McCarthy Research Group

McCarthy Research Group


Distinguished Professor
Phone: 413-577-1512
Email: tmccarthy@polysci.umass.edu

Degree Information:

B.S. Chemistry, University of Massachusetts Amherst, 1978
Ph.D. Organic Chemistry, Mass. Institute of Technology, 1982

Mailing Address:

Department of Polymer Science and Engineering
Room: A512, Conte Research Center
University of Massachusetts Amherst
120 Governors Drive
Amherst, MA 01003

Research Interests

The McCarthy group uses chemistry and pretty much any other tool we can find to try to understand and control materials properties. We have predilections for polymers, surfaces and interfaces so our labs are well equipped to address questions in these areas. But we don't hesitate to do organic, inorganic, polymer or organometallic synthesis if the situation requires it. Neither do we hesitate to use the expertise and strength of the other groups in PSE - many of our situations turn out requiring this. We've had particular interests over the past 3 decades that include (a) polymer surface modification, (b) polymer adsorption, (c) chemistry and processing of supercritical fluid - swollen polymers, (d) gas separation and barrier materials, (e) metal, metal oxide and graphite surface chemistry (usually involving polymer interfaces, but also covalently attached monolayers), (f) plasma polymerization and chemical vapor deposition, and (g) wetting physics. We've also dabbled in a few other areas including (h) small polymer objects, (i) magnetic particles/ferrofluids and (j) using ionic liquids for various tasks. Current interests include silicones, thermal spray coating, the surface chemistry of several inorganic materials, and using the controlled wetting of particles and surfaces to make new things.

Current Research

  Two Recent Research Highlights:

1. Peiwen Zheng, Ph.D. 2012, showed that anionic siloxane equilibration is a simple and obvious mechanism to effect self-healing in cross-linked PDMS-based silicones. "Living" network polymers were prepared by copolymerizing cyclic and polycyclic siloxanes with anionic initiators. The anionic (silanolate) chain ends persist in the product and react with polymer segments to open and close network junctions. Two samples of this type of material react with one another (co-equilibrate) when placed in contact because of this equilibration reaction – they form one object. When mechanical stress is applied to samples of these materials, they change shape in response to the stress and relieve the stress using this siloxane interchange reaction. Because "self-healing" is a topical research area Peiwen carried out detailed studies on this process, but also had some fun. After breaking, healing and rebreaking many dog bone – shaped objects, she cut up a dog bone and remolded into a dog.

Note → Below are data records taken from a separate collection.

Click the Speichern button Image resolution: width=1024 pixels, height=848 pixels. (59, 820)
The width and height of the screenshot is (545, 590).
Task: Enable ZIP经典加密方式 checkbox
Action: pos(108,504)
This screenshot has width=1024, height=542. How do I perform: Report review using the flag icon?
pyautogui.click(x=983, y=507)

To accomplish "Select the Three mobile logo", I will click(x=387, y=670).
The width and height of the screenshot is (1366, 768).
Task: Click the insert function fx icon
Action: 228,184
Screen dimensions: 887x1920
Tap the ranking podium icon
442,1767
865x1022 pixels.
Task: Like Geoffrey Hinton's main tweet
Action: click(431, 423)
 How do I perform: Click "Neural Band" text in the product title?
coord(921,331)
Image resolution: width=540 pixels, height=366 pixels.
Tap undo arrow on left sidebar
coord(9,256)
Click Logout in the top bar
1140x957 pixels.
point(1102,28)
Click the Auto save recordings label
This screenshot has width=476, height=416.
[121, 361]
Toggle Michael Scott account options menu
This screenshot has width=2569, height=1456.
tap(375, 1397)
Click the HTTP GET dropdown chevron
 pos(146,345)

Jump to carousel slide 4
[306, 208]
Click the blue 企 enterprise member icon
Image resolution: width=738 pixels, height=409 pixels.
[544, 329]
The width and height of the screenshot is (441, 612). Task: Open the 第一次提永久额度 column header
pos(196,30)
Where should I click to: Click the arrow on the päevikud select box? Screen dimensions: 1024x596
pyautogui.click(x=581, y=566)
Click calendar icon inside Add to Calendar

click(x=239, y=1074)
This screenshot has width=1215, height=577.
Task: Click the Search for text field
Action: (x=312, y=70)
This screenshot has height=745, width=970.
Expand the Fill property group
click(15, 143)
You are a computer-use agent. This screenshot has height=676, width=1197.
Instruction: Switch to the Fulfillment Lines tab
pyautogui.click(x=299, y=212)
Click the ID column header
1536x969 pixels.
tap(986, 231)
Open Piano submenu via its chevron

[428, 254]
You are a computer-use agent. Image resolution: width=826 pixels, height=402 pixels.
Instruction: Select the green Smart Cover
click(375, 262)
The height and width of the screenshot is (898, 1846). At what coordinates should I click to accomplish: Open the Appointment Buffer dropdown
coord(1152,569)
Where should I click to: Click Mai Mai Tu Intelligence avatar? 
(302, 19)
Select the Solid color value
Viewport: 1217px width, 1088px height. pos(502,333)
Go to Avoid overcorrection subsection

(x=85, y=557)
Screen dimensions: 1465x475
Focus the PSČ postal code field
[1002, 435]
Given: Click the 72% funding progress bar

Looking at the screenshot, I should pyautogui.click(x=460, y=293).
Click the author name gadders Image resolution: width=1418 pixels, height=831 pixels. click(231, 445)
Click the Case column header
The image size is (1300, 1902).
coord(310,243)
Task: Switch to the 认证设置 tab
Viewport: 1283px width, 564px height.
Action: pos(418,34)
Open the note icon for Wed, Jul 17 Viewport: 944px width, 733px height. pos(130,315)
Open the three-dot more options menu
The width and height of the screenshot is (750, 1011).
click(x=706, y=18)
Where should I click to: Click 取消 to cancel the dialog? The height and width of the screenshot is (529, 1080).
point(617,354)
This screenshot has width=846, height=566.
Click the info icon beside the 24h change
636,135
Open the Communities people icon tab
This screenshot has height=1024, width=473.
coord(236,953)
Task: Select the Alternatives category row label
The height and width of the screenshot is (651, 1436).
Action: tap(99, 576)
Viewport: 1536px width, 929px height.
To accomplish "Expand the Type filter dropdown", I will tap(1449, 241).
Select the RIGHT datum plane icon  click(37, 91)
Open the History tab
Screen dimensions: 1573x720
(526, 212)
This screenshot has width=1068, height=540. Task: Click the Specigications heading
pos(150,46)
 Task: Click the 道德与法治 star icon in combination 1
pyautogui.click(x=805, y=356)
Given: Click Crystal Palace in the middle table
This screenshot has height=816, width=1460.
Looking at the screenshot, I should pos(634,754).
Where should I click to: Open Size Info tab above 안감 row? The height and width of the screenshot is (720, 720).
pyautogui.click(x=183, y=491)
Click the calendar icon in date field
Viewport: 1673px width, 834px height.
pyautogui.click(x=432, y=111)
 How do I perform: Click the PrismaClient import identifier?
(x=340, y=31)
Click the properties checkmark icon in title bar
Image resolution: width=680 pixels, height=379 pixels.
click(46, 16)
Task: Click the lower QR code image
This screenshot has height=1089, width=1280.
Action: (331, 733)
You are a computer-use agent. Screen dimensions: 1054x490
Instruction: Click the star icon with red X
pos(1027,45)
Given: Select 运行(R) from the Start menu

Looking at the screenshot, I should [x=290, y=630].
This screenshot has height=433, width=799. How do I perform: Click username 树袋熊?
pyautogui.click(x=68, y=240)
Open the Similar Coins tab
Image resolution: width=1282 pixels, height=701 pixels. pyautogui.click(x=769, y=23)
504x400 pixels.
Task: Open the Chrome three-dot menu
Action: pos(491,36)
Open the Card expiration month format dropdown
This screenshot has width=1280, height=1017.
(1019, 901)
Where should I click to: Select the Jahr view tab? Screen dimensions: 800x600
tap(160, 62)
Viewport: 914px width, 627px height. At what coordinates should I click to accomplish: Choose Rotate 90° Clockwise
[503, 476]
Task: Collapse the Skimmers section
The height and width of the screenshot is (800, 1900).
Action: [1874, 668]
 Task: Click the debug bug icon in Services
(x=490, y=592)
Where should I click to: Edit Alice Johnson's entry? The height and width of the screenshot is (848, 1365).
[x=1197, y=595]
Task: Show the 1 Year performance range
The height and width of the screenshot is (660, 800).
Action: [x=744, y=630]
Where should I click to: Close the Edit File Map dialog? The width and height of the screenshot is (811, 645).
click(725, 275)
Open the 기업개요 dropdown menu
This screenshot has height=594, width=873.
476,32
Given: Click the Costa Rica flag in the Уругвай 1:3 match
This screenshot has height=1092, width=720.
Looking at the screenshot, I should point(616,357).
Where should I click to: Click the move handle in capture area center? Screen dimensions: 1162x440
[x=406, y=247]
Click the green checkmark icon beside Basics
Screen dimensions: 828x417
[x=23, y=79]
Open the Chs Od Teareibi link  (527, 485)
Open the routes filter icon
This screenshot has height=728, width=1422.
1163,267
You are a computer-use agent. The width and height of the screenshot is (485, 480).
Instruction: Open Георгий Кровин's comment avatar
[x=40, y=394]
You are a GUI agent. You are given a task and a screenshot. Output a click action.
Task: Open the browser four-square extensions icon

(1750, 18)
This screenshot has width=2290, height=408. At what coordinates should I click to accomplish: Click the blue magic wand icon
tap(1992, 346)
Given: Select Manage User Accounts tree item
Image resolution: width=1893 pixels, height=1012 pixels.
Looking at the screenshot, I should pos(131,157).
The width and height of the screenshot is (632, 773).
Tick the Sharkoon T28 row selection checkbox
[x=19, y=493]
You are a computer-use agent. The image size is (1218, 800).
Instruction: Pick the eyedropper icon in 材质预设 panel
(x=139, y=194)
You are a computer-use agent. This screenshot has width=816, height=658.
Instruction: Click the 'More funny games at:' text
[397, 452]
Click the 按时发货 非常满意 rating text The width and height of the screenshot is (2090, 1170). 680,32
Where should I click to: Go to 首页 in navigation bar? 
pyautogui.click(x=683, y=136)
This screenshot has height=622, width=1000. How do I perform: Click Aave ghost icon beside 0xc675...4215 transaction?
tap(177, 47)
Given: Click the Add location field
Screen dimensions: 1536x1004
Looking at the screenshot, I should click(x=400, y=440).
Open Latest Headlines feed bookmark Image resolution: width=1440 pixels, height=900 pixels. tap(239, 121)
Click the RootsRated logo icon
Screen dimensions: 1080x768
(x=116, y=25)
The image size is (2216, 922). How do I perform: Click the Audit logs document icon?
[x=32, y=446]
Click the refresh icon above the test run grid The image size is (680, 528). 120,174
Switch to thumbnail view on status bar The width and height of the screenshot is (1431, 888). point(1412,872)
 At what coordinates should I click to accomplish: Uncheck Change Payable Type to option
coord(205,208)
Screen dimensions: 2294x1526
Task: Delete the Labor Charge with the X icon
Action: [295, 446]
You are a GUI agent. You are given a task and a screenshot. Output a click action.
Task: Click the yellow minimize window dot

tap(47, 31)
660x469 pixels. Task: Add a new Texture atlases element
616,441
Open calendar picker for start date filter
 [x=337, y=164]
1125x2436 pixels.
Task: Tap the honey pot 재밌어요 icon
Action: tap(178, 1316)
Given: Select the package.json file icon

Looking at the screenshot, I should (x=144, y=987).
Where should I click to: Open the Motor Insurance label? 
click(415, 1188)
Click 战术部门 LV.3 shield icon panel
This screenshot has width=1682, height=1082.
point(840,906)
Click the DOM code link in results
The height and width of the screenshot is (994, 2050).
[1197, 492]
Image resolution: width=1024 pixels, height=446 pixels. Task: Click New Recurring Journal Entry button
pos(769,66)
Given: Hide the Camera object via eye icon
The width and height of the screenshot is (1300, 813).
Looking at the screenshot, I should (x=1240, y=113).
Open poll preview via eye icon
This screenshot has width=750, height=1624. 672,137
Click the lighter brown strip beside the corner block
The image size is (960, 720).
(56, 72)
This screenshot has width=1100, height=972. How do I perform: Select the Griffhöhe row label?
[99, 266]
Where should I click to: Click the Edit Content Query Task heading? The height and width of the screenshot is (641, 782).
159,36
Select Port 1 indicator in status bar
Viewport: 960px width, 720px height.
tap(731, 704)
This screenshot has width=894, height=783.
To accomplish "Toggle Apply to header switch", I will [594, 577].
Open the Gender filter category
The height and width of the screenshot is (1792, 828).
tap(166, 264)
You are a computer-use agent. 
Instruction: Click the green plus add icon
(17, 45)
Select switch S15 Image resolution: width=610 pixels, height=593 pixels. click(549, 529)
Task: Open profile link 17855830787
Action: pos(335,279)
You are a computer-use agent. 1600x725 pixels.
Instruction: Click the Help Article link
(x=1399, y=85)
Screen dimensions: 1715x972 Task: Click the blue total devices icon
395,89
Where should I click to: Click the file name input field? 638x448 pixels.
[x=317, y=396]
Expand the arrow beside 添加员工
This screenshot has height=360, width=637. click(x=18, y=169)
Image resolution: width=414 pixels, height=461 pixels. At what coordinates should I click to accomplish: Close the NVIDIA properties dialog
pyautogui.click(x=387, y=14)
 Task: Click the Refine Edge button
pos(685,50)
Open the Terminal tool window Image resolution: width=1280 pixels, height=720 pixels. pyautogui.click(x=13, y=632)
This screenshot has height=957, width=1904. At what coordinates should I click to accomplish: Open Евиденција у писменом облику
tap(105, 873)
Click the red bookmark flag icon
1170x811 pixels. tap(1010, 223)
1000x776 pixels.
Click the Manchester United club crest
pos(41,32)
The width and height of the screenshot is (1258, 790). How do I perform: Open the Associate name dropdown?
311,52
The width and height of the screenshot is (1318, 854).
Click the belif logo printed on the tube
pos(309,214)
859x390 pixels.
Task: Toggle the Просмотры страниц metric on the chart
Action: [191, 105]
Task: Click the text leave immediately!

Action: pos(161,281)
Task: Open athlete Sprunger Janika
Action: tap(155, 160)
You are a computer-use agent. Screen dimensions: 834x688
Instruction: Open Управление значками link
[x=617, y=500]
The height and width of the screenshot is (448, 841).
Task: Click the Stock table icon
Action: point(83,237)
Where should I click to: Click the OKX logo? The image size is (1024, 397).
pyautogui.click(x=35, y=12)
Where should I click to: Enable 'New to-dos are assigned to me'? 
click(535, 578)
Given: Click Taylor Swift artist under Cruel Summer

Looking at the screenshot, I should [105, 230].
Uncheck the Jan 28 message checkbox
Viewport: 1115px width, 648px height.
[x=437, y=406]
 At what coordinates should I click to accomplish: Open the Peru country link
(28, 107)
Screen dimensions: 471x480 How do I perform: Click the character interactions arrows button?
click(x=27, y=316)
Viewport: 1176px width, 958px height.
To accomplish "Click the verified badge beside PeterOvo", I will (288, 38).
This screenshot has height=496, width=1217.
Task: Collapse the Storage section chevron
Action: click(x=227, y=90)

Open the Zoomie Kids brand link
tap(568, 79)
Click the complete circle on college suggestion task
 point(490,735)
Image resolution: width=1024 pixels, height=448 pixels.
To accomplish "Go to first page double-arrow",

2. Joe Krumpfer, another 2012 Ph.D., applied some wetting physics that was discovered in the McCarthy Group to form an array of individual salt crystals mounted on micrometer scale posts. When a water-repellent surface containing posts (it is water repellent because perfluoro-alkyl groups are covalently attached) is submerged and withdrawn from water, it emerges apparently completely dry. We predicted that it should, in fact, not be dry, but should have little drops of water on the top of each post. You don't see these drops because they evaporate very quickly. When you use salt water, however, the salt gets left behind. Because the drops are so small, only one nucleation event occurs and only one crystal forms on each post. There are about a million mounted crystals on a 1 cm2 area sample of this surface.